# INSTRUCTIONS TO FOLLOW:
Give back the entries exactly, ending with the "Fremdsprachen (218, 2465)" line.

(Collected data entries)
--------------------

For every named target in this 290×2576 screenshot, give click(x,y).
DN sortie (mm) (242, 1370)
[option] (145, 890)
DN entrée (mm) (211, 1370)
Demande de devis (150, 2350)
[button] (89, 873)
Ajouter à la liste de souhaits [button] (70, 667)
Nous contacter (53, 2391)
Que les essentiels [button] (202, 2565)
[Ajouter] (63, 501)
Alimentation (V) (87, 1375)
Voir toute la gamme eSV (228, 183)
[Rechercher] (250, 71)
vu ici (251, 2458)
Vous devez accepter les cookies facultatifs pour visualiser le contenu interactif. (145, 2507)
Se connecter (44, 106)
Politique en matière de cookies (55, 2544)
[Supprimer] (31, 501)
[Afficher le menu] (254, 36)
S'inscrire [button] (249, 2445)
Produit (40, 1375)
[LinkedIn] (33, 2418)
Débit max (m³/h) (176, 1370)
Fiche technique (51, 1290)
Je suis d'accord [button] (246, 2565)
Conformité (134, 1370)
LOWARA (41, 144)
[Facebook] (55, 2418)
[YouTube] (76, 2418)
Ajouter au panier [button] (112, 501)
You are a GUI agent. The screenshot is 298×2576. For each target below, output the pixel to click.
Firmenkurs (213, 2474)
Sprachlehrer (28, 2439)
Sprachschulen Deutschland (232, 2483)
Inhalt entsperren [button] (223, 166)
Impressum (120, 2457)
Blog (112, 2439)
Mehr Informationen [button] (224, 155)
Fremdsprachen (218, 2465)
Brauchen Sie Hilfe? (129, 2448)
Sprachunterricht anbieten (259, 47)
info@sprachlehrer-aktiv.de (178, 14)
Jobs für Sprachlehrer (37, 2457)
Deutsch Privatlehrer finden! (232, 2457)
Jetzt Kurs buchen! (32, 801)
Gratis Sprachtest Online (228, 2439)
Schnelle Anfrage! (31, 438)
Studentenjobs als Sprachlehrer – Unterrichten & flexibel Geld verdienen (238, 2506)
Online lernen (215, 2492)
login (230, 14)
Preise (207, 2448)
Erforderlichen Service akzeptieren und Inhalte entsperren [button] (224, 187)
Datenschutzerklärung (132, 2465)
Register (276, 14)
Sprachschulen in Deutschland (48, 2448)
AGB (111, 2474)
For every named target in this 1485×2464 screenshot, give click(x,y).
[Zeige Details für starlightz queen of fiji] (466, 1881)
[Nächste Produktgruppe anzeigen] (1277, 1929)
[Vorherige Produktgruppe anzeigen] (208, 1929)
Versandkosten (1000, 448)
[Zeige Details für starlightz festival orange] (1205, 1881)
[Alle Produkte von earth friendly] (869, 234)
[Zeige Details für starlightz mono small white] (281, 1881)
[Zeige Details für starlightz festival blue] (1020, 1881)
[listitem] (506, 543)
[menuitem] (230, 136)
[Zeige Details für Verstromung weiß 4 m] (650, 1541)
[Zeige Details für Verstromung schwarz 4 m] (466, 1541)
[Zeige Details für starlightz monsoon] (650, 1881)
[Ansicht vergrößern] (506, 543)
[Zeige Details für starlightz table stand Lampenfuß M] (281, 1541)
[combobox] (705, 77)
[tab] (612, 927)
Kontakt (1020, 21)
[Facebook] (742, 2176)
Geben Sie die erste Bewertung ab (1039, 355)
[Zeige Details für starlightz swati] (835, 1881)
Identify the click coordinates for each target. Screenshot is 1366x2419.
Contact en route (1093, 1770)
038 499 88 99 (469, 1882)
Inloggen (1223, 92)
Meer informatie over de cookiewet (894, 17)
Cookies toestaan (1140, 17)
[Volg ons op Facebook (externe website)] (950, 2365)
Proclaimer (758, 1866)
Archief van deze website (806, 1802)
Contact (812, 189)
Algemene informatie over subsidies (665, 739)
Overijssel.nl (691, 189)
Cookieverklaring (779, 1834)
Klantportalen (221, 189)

--------------------

# RESPONSE TO THIS EXERCISE:
For every named target in this 290×2576 screenshot, give click(x,y).
DN sortie (mm) (242, 1370)
[option] (145, 890)
DN entrée (mm) (211, 1370)
Demande de devis (150, 2350)
[button] (89, 873)
Ajouter à la liste de souhaits [button] (70, 667)
Nous contacter (53, 2391)
Que les essentiels [button] (202, 2565)
[Ajouter] (63, 501)
Alimentation (V) (87, 1375)
Voir toute la gamme eSV (228, 183)
[Rechercher] (250, 71)
vu ici (251, 2458)
Vous devez accepter les cookies facultatifs pour visualiser le contenu interactif. (145, 2507)
Se connecter (44, 106)
Politique en matière de cookies (55, 2544)
[Supprimer] (31, 501)
[Afficher le menu] (254, 36)
S'inscrire [button] (249, 2445)
Produit (40, 1375)
[LinkedIn] (33, 2418)
Débit max (m³/h) (176, 1370)
Fiche technique (51, 1290)
Je suis d'accord [button] (246, 2565)
Conformité (134, 1370)
LOWARA (41, 144)
[Facebook] (55, 2418)
[YouTube] (76, 2418)
Ajouter au panier [button] (112, 501)
You are a GUI agent. The screenshot is 298×2576. For each target below, output the pixel to click.
Firmenkurs (213, 2474)
Sprachlehrer (28, 2439)
Sprachschulen Deutschland (232, 2483)
Inhalt entsperren [button] (223, 166)
Impressum (120, 2457)
Blog (112, 2439)
Mehr Informationen [button] (224, 155)
Fremdsprachen (218, 2465)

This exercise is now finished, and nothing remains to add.